Israeli Arabs could play a constructive role in this because of their higher level of education and their experience living as full citizens in democratic Israel. They would become the managerial and entrepreneurial class and provide valuable assistance and leadership for fellow Palestinians who were stagnating in refugee camps inside other Arab countries. This crime was committed by their own brother Arabs, who refused to allow them to settle.
Once the migration starts toward a far better future the movement could well accelerate voluntarily because the first ones to relocate would receive the best ‘ground floor’ opportunities and the last ones to move would get what remains. Today there are tens of millions of people on the move around the world in search of better living conditions, so relocation is a long established and viable option for everyone.
Another important advantage is that Israeli-Palestinian interaction would be limited to the selling of Arab homes in the territories and an orderly exit. No more frustratingly complex agreements as with Oslo where Israel honors all commitments and Arabs violate all commitments, and even U.S. assurances often prove worthless.
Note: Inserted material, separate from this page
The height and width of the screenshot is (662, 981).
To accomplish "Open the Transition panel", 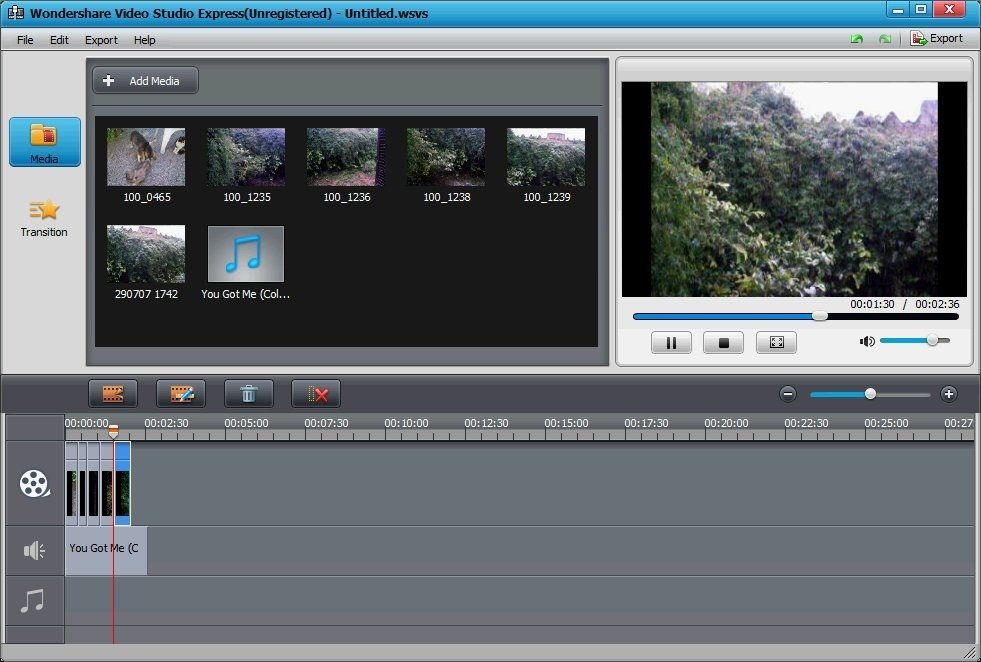I will tap(43, 218).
The less need for Israel to depend on agreements with Arabs, Europeans and even Americans the better.
Part of the problem are those Arab governments who deliberately keep the Israel-Palestinian conflict alive to divert attention from their own corrupt regimes. Also, western governments still pander to their corrupt Arab clients for purely expedient reasons. But new progressive voices are emerging among Arab intellectuals and even among some Muslim clerics that call for Arab societal reform, and who also recognize Jewish rights in the land of Israel. These voices need to be encouraged and enlisted in this quest for sanity.
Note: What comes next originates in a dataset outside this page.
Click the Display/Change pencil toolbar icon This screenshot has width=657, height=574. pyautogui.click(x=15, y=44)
Another option is to set the Palestinians in Sinai this proposal was made after the 1973 Yom Kippur War. It should be reconsidered.
What is also needed is Saudi cooperation and active support. The Saudis have long been responsible for promoting anti-Jewish, anti-Christian, and anti-American hatred along with funding terror and the teaching of a hateful form of Islam. With their ‘royal’ family of thousands of princes living lavishly, off of oil income and the labor of foreign workers, they are a cesspool of corruption that even Osama bin Laden finds offensive.
It is time to demand that the Saudis make a major contribution to solve the Arab-Israeli conflict. They caused much of the problem and they must now assist with the solution. It is time for the Bush administration to make the Saudis ‘an offer they can’t refuse’ and have them realize they have a direct interest in providing ‘land for peace’.
For too long many people have labored under a collective mindset resembling a bad dream where big lies become entrenched wisdom and truth is constantly strangled. Unless we change direction there will be dire consequences extending well beyond the peoples of the region. Those who still have minds and morals intact now have an obligation to think clearly and with sanity and support this approach to finally resolving the Arab-Israeli conflict.
See:
The mandates for Mesopotamia, Syria and Palestine were assigned by the Supreme Court of the League of Nations at its San Remo meeting in April 1920. Negotiations between Great Britain and the United States with regard to the Palestine mandate were successfully concluded in May 1922, and approved by the Council of the League of Nations in July 1922. The mandates for Palestine and Syria came into force simultaneously on September 29, 1922. In this document, the League of Nations recognized the “historical connection of the Jewish people with Palestine” and the “grounds for reconstituting their national home in that country.”